Director Name: James Zins
Author Category: Fellow Plastic Surgery
Presentation Category: Clinical
Abstract Category: Aesthetics
Purpose: The intraoral approach has been the most commonly described technique for direct excision of buccal fat. The purpose of this study was to examine the anatomy of a prominent buccal fat pad (BFP) in the aging patient and to describe an external approach to buccal fat excision during facelift surgery.
Methods: 18 hemifacial fresh cadaveric dissections were performed. The location of the buccal extension (BE) of the BFP was identified and measured from known surgical landmarks. Vascular pedicle position and the location of the parotid duct relative to the BFP was recorded. An operative technique video was created.
Results: The pedicle to the buccal extension was a branch off the middle facial artery and entered the fat on the inferior-lateral quadrant in 61% and the inferior-medial quadrant in 39% of specimens. The parotid duct traversed on the superior aspect of the buccal extension and buccal facial nerve branches traversed on the superficial surface of the capsule. The buccal extension was located 7.5 cm anterior the tragus, 4.5 cm from the gonial angle and 4.1 cm inferior to the zygomatic arch. Case examples are provided.
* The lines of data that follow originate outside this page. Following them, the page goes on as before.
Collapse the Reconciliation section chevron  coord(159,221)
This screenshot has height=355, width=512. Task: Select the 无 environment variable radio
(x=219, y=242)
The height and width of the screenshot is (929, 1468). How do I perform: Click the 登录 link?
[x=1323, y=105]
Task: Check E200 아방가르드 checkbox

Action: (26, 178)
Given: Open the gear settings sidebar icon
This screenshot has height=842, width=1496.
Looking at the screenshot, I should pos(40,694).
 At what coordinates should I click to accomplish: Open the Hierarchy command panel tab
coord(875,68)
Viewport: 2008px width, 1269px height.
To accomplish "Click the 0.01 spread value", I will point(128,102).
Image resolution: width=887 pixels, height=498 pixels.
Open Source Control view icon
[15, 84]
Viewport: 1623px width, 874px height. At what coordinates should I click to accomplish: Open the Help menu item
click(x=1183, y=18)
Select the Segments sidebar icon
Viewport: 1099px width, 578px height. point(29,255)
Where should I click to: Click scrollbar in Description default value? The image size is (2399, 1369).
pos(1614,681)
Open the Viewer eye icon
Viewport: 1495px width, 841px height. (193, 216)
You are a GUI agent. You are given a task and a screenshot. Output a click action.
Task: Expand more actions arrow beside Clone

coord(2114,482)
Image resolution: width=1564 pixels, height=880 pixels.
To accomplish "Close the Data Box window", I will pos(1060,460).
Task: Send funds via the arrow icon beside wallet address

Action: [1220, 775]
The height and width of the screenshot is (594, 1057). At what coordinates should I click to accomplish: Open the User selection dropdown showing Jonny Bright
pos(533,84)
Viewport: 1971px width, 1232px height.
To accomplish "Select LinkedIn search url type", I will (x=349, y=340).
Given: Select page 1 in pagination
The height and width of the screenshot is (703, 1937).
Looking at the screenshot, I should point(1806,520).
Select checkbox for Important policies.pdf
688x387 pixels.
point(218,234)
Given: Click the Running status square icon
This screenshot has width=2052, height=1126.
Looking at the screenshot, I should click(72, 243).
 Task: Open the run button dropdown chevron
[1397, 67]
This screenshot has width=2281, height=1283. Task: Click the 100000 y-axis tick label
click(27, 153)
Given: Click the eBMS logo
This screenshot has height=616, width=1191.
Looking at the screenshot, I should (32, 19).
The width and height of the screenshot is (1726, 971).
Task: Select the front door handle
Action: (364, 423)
Conclusion: The BFP can demonstrate pseudoherniation in the aging face. In select cases, excision of buccal fat may improve lower facial contour. This study provides triangulation measurements to help surgeons identify the BFP intraoperatively. When excising from an external approach the surgeon must be cognizant of vascular pedicle location and the relationship of the fat pad to the parotid duct and buccal facial nerve branches.